Joy Exhibition (by Strangethink) is a game about making art for aliens. If you like creative games, procedural generation or painting, you’ll love this. It’s available for free on Windows, Mac and Linux.
Picture this: you’re on a spacecraft full of fluorescent aliens, flying gracefully through the red-and-fuchsia mountains of some planet you’ve never seen before. What do these mysterious beings want from you? Art, apparently.
Joy Exhibition is a first-person game where you paint pictures for aliens. But this isn’t just Photoshop with a weird interface: it’s a very strange and meditative form of artwork. Your studio is a quiet little room with a bare canvas and a row of procedurally-generated paint guns. Each gun shoots paint in a different shape, colour and intensity, with those variables changing fluidly as you move around the room and the canvas.

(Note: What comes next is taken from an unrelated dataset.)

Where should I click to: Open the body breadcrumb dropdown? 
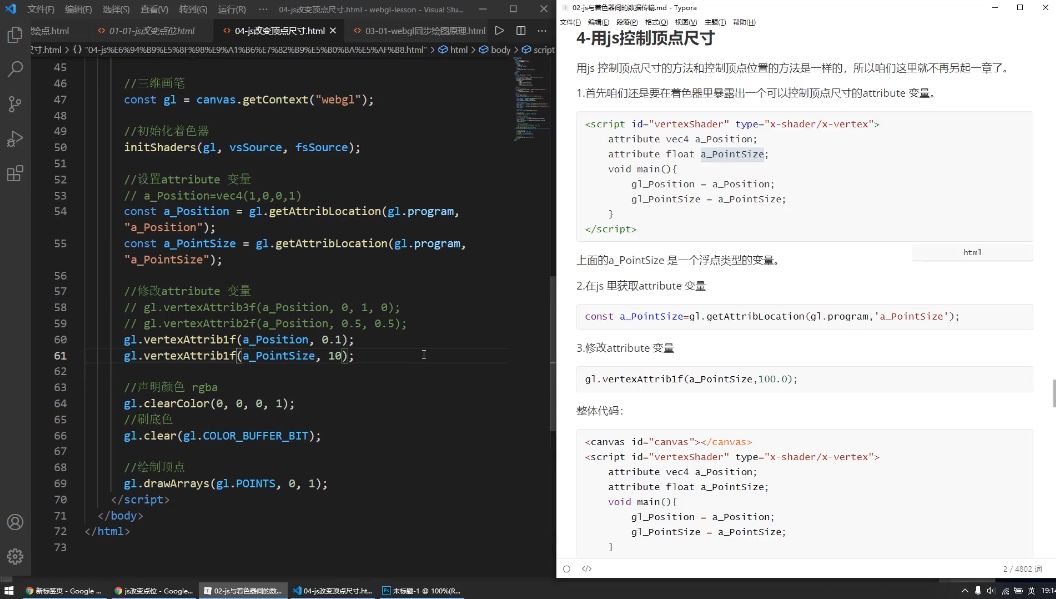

During my playthrough I found one gun that shot hot-pink vertical strings, but as I got closer to the wall holding the canvas, the strings slowly became darker and more horizontal. Another gun splattered five beams of inky green all over the walls, but the beams tightened when I painted the upper edges of the canvas. Another drew brown caterpillars that rotated depending which direction I was facing.
This may sound infuriating, but as I played I stopped trying to paint anything in particular and just sampled each gun, letting it wreak havoc wherever it pleased. Slowly I started to understand that this game isn’t about painting in the traditional sense, but more about finding serendipitous images in the chaos provided to you. You won’t be painting the Mona Lisa anytime soon, but you might stumble across a Jackson Pollock-esque creation.
When I finished “painting”, I stepped back through the central door of my studio and found my creation upon the wall, with several (also procedurally generated) aliens admiring my handiwork. I joined them for a while and listened to the soothing sounds of the spaceship, before going back and trying out a new set of paints.